→ **Exercise goal**:
Every entry should be returned unchanged, with the pictures omitted.

[Stored data]
---

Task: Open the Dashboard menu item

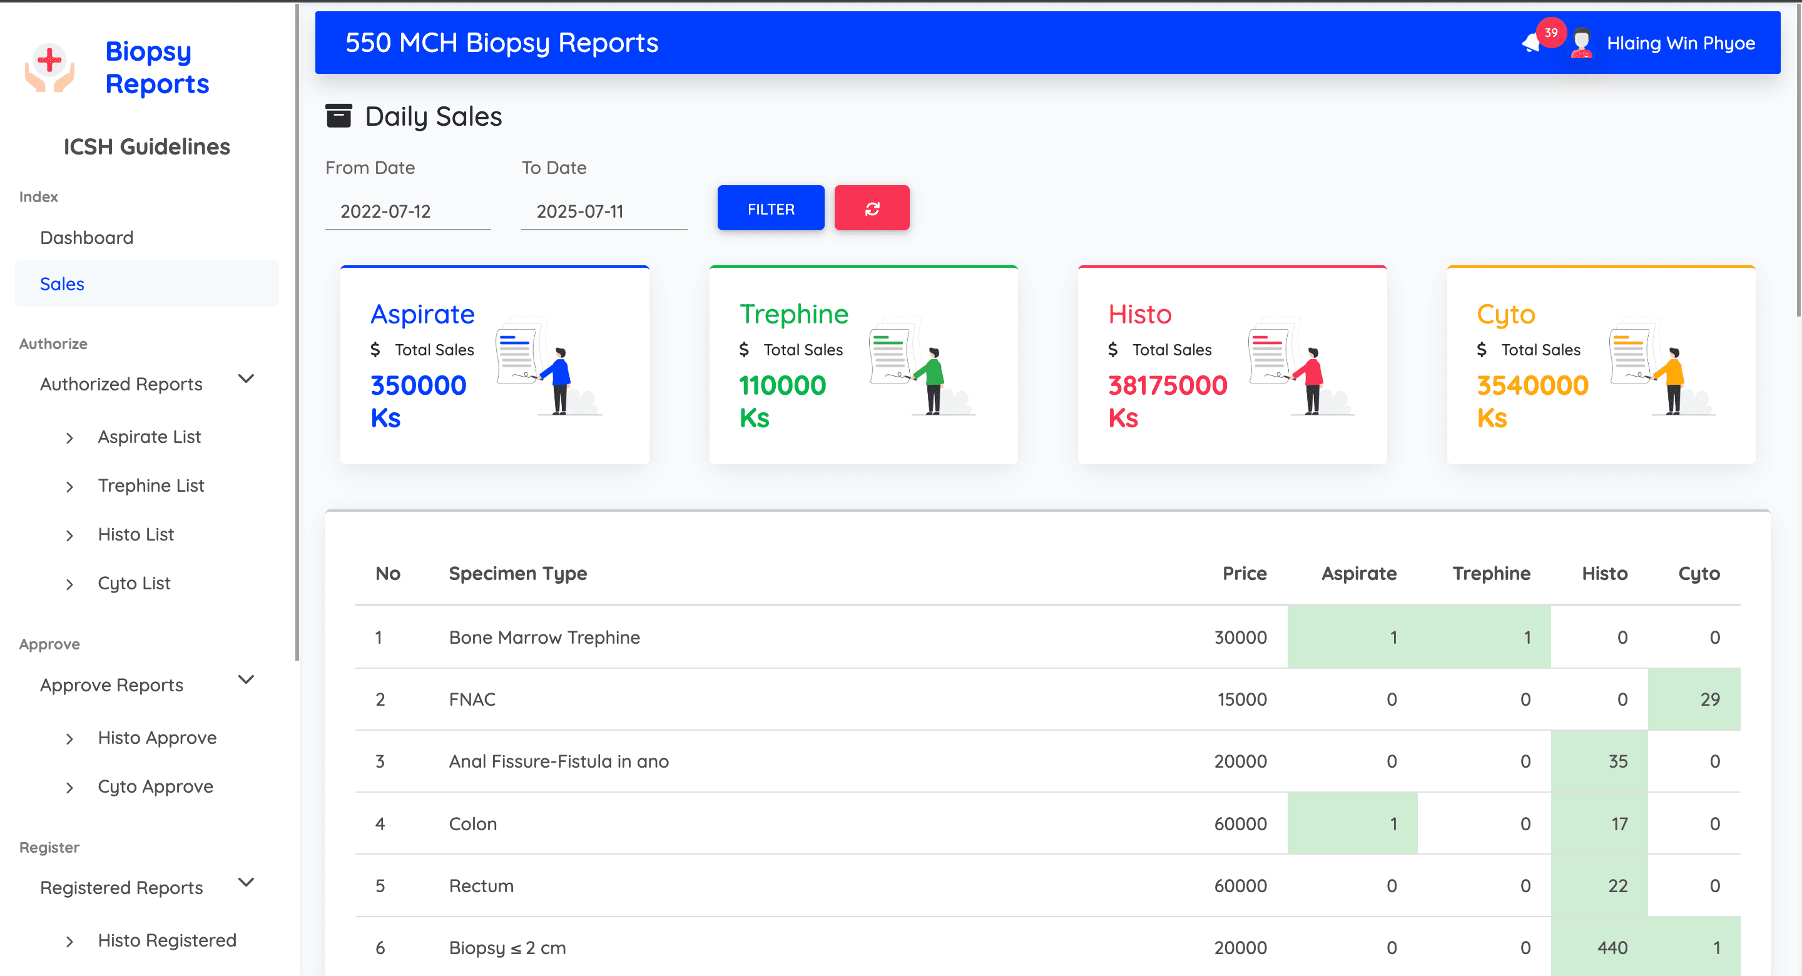Action: point(87,238)
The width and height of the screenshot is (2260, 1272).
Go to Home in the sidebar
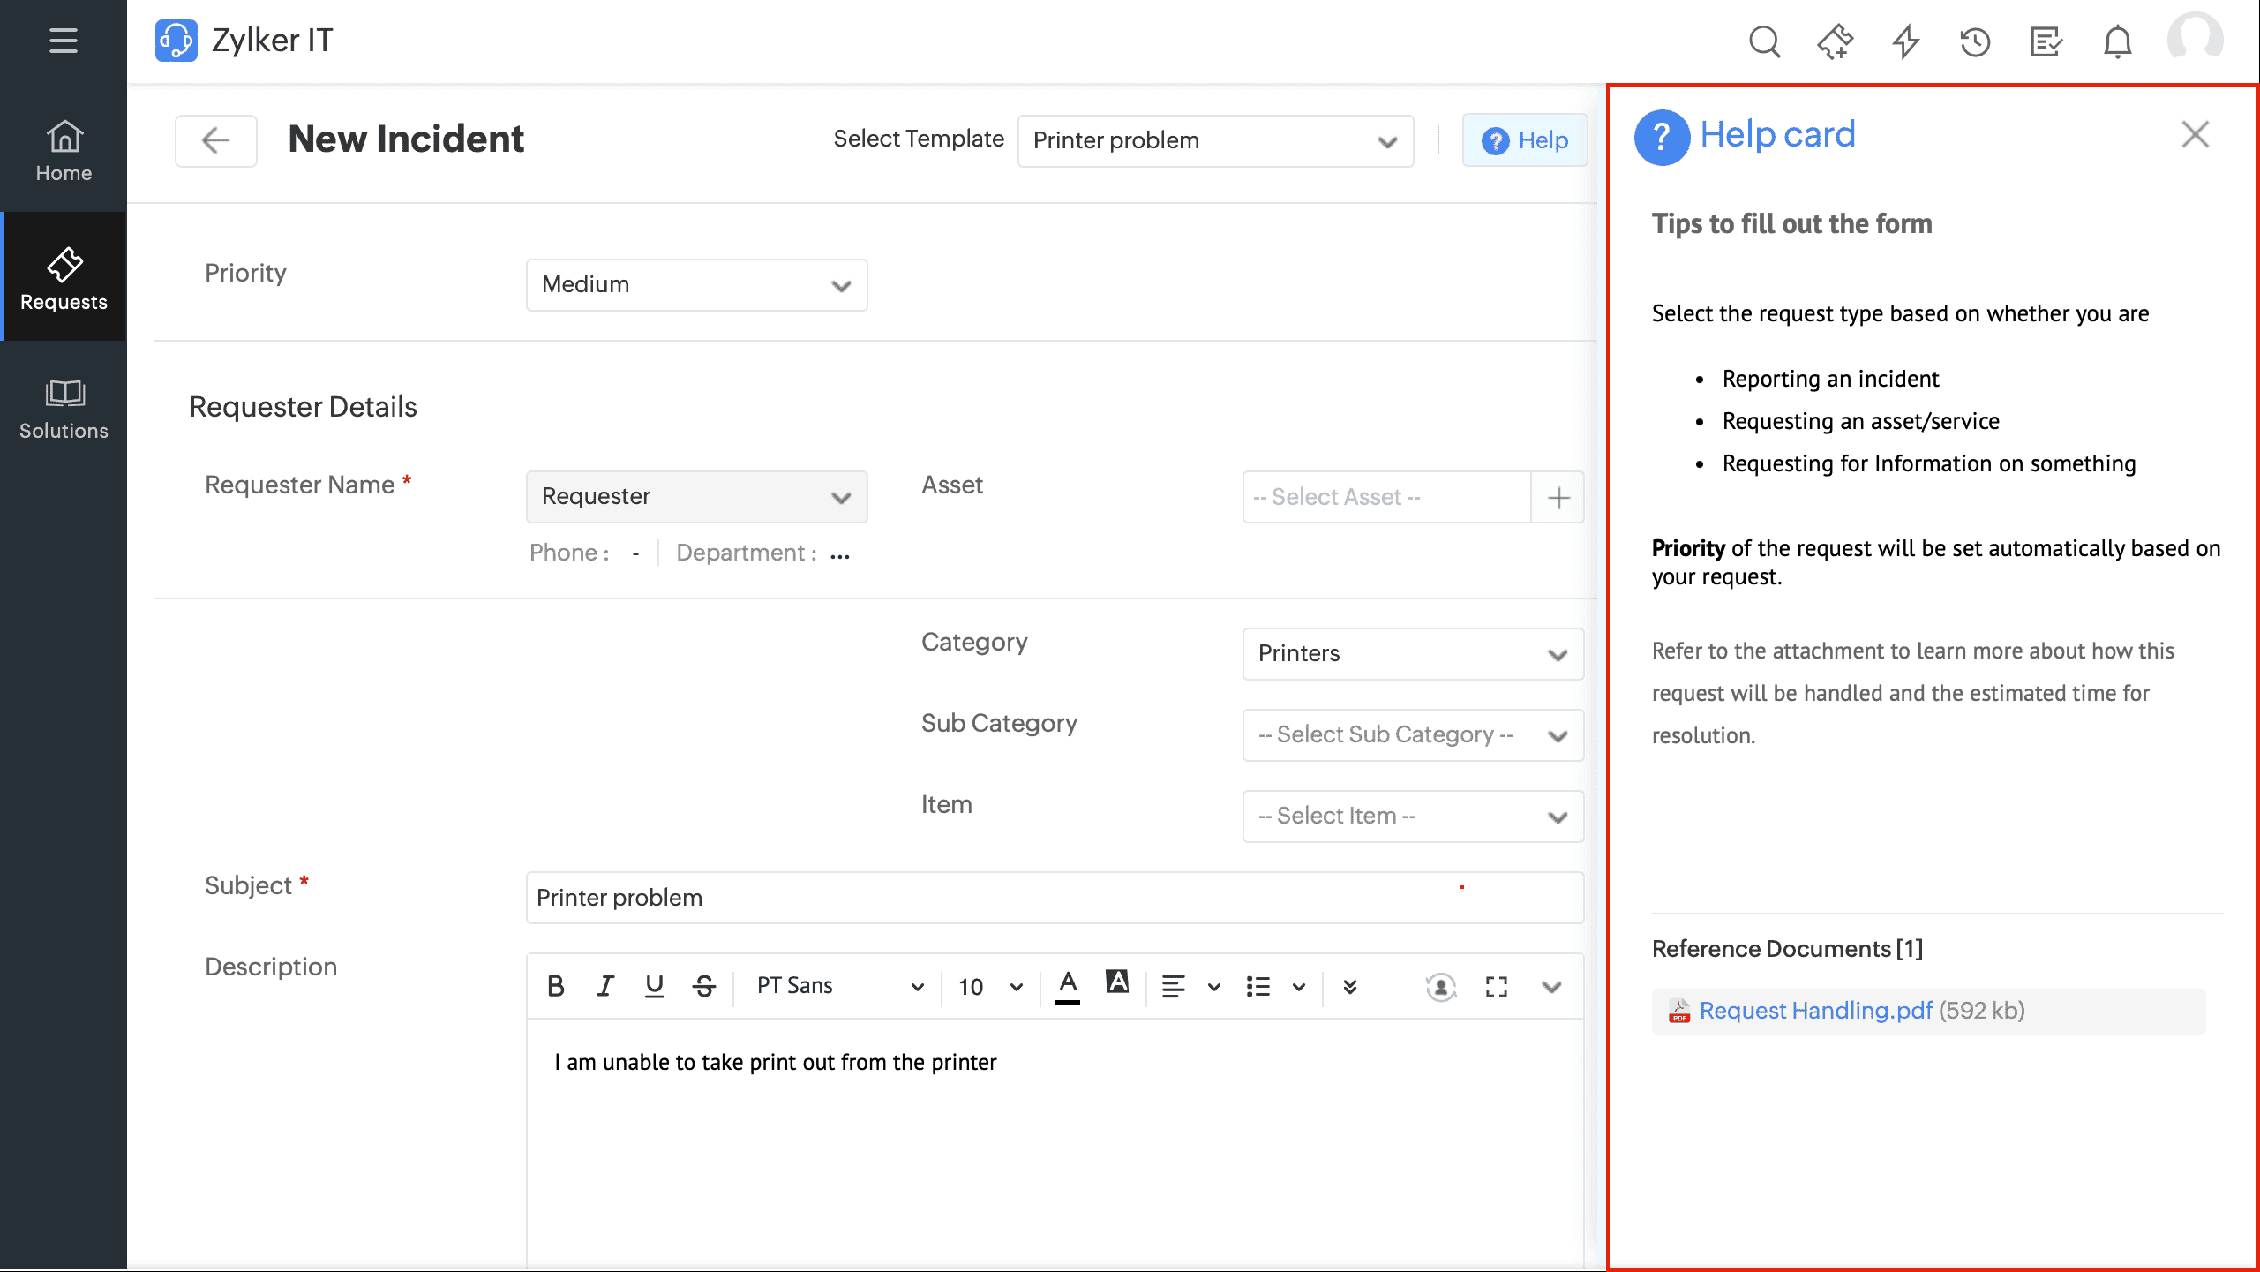click(x=64, y=150)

---

→ **Solution**:
Task: Open the Dashboard menu item

Action: point(87,238)
The width and height of the screenshot is (2260, 1272).
Go to Home in the sidebar
click(x=64, y=150)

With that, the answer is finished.